**Activity:** Print every entry exactly as written.

Saved data entries:

==*==

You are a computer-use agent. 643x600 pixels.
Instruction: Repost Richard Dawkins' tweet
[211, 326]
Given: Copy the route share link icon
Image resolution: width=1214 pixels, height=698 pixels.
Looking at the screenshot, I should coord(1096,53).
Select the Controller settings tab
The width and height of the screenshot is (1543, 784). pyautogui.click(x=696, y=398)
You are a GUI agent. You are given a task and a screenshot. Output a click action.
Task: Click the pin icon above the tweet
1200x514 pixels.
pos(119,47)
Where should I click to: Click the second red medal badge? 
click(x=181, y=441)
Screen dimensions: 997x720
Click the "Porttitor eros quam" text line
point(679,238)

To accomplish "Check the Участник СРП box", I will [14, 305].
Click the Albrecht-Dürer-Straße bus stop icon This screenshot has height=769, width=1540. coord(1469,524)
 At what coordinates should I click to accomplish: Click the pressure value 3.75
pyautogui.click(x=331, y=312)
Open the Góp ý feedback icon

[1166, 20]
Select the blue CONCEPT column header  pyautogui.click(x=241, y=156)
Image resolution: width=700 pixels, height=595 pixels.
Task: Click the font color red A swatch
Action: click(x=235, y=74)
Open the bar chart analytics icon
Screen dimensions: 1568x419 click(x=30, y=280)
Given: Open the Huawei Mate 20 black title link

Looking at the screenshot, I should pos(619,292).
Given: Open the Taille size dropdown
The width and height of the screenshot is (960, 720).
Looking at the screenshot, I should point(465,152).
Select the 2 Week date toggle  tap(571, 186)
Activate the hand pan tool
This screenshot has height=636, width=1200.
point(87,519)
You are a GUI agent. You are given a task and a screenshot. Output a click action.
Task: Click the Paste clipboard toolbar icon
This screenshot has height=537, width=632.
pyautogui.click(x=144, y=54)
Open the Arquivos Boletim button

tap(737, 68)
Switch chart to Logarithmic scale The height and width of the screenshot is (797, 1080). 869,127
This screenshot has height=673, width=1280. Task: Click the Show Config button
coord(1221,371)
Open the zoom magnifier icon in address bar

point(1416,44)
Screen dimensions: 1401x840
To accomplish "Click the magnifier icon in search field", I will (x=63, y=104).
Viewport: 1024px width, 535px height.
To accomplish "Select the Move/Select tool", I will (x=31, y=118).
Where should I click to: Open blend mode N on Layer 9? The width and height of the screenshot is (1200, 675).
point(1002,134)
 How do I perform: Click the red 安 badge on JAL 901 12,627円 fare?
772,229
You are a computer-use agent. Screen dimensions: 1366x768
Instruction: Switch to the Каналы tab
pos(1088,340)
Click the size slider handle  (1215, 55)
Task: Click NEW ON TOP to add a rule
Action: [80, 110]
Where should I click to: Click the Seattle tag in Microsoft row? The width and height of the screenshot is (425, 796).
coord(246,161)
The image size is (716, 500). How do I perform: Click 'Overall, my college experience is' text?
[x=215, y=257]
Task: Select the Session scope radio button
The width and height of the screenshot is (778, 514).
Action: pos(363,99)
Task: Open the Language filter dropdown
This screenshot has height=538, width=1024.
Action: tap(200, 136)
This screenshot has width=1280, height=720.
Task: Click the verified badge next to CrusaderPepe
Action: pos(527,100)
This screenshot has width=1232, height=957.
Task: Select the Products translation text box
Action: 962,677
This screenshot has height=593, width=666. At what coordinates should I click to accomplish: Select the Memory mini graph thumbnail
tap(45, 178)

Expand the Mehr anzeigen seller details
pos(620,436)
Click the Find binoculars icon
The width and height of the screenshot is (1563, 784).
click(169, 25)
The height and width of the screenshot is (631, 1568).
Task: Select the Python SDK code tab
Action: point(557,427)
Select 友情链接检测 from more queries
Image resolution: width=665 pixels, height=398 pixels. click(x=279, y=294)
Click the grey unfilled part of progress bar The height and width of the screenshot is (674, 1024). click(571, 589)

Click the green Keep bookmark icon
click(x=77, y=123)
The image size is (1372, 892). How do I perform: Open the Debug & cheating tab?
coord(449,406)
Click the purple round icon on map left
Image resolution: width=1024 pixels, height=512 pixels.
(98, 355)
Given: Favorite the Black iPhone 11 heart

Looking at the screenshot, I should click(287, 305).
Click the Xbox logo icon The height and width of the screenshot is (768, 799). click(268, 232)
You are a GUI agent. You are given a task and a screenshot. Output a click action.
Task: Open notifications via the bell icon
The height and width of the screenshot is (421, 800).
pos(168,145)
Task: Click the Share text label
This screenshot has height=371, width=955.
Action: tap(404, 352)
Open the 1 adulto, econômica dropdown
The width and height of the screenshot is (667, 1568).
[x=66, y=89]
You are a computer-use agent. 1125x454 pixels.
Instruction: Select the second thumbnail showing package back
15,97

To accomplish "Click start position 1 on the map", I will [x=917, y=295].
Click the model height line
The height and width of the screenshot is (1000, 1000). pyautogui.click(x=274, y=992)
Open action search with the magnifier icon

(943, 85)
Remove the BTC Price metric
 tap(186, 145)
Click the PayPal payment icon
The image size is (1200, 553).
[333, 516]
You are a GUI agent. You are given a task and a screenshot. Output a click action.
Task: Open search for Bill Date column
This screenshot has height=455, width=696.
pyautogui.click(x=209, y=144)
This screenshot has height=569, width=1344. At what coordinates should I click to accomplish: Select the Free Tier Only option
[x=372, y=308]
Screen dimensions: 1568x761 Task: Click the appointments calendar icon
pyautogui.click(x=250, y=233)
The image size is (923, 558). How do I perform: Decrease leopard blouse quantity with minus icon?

==*==

**Your solution:**
You are a computer-use agent. 643x600 pixels.
Instruction: Repost Richard Dawkins' tweet
[211, 326]
Given: Copy the route share link icon
Image resolution: width=1214 pixels, height=698 pixels.
Looking at the screenshot, I should coord(1096,53).
Select the Controller settings tab
The width and height of the screenshot is (1543, 784). pyautogui.click(x=696, y=398)
You are a GUI agent. You are given a task and a screenshot. Output a click action.
Task: Click the pin icon above the tweet
1200x514 pixels.
pos(119,47)
Where should I click to: Click the second red medal badge? 
click(x=181, y=441)
Screen dimensions: 997x720
Click the "Porttitor eros quam" text line
point(679,238)

To accomplish "Check the Участник СРП box", I will [14, 305].
Click the Albrecht-Dürer-Straße bus stop icon This screenshot has height=769, width=1540. coord(1469,524)
 At what coordinates should I click to accomplish: Click the pressure value 3.75
pyautogui.click(x=331, y=312)
Open the Góp ý feedback icon

[1166, 20]
Select the blue CONCEPT column header  pyautogui.click(x=241, y=156)
Image resolution: width=700 pixels, height=595 pixels.
Task: Click the font color red A swatch
Action: click(x=235, y=74)
Open the bar chart analytics icon
Screen dimensions: 1568x419 click(x=30, y=280)
Given: Open the Huawei Mate 20 black title link

Looking at the screenshot, I should pos(619,292).
Given: Open the Taille size dropdown
The width and height of the screenshot is (960, 720).
Looking at the screenshot, I should point(465,152).
Select the 2 Week date toggle  tap(571, 186)
Activate the hand pan tool
This screenshot has height=636, width=1200.
point(87,519)
You are a GUI agent. You are given a task and a screenshot. Output a click action.
Task: Click the Paste clipboard toolbar icon
This screenshot has height=537, width=632.
pyautogui.click(x=144, y=54)
Open the Arquivos Boletim button

tap(737, 68)
Switch chart to Logarithmic scale The height and width of the screenshot is (797, 1080). 869,127
This screenshot has height=673, width=1280. Task: Click the Show Config button
coord(1221,371)
Open the zoom magnifier icon in address bar

point(1416,44)
Screen dimensions: 1401x840
To accomplish "Click the magnifier icon in search field", I will (x=63, y=104).
Viewport: 1024px width, 535px height.
To accomplish "Select the Move/Select tool", I will (x=31, y=118).
Where should I click to: Open blend mode N on Layer 9? The width and height of the screenshot is (1200, 675).
point(1002,134)
 How do I perform: Click the red 安 badge on JAL 901 12,627円 fare?
772,229
You are a computer-use agent. Screen dimensions: 1366x768
Instruction: Switch to the Каналы tab
pos(1088,340)
Click the size slider handle  (1215, 55)
Task: Click NEW ON TOP to add a rule
Action: [80, 110]
Where should I click to: Click the Seattle tag in Microsoft row? The width and height of the screenshot is (425, 796).
coord(246,161)
The image size is (716, 500). How do I perform: Click 'Overall, my college experience is' text?
[x=215, y=257]
Task: Select the Session scope radio button
The width and height of the screenshot is (778, 514).
Action: pos(363,99)
Task: Open the Language filter dropdown
This screenshot has height=538, width=1024.
Action: tap(200, 136)
This screenshot has width=1280, height=720.
Task: Click the verified badge next to CrusaderPepe
Action: pos(527,100)
This screenshot has width=1232, height=957.
Task: Select the Products translation text box
Action: 962,677
This screenshot has height=593, width=666. At what coordinates should I click to accomplish: Select the Memory mini graph thumbnail
tap(45, 178)

Expand the Mehr anzeigen seller details
pos(620,436)
Click the Find binoculars icon
The width and height of the screenshot is (1563, 784).
click(169, 25)
The height and width of the screenshot is (631, 1568).
Task: Select the Python SDK code tab
Action: point(557,427)
Select 友情链接检测 from more queries
Image resolution: width=665 pixels, height=398 pixels. click(x=279, y=294)
Click the grey unfilled part of progress bar The height and width of the screenshot is (674, 1024). click(571, 589)

Click the green Keep bookmark icon
click(x=77, y=123)
The image size is (1372, 892). How do I perform: Open the Debug & cheating tab?
coord(449,406)
Click the purple round icon on map left
Image resolution: width=1024 pixels, height=512 pixels.
(98, 355)
Given: Favorite the Black iPhone 11 heart

Looking at the screenshot, I should click(287, 305).
Click the Xbox logo icon The height and width of the screenshot is (768, 799). click(268, 232)
You are a GUI agent. You are given a task and a screenshot. Output a click action.
Task: Open notifications via the bell icon
The height and width of the screenshot is (421, 800).
pos(168,145)
Task: Click the Share text label
This screenshot has height=371, width=955.
Action: tap(404, 352)
Open the 1 adulto, econômica dropdown
The width and height of the screenshot is (667, 1568).
[x=66, y=89]
You are a computer-use agent. 1125x454 pixels.
Instruction: Select the second thumbnail showing package back
15,97

To accomplish "Click start position 1 on the map", I will [x=917, y=295].
Click the model height line
The height and width of the screenshot is (1000, 1000). pyautogui.click(x=274, y=992)
Open action search with the magnifier icon

(943, 85)
Remove the BTC Price metric
 tap(186, 145)
Click the PayPal payment icon
The image size is (1200, 553).
[333, 516]
You are a GUI agent. You are given a task and a screenshot. Output a click action.
Task: Open search for Bill Date column
This screenshot has height=455, width=696.
pyautogui.click(x=209, y=144)
This screenshot has height=569, width=1344. At what coordinates should I click to accomplish: Select the Free Tier Only option
[x=372, y=308]
Screen dimensions: 1568x761 Task: Click the appointments calendar icon
pyautogui.click(x=250, y=233)
The image size is (923, 558). How do I perform: Decrease leopard blouse quantity with minus icon?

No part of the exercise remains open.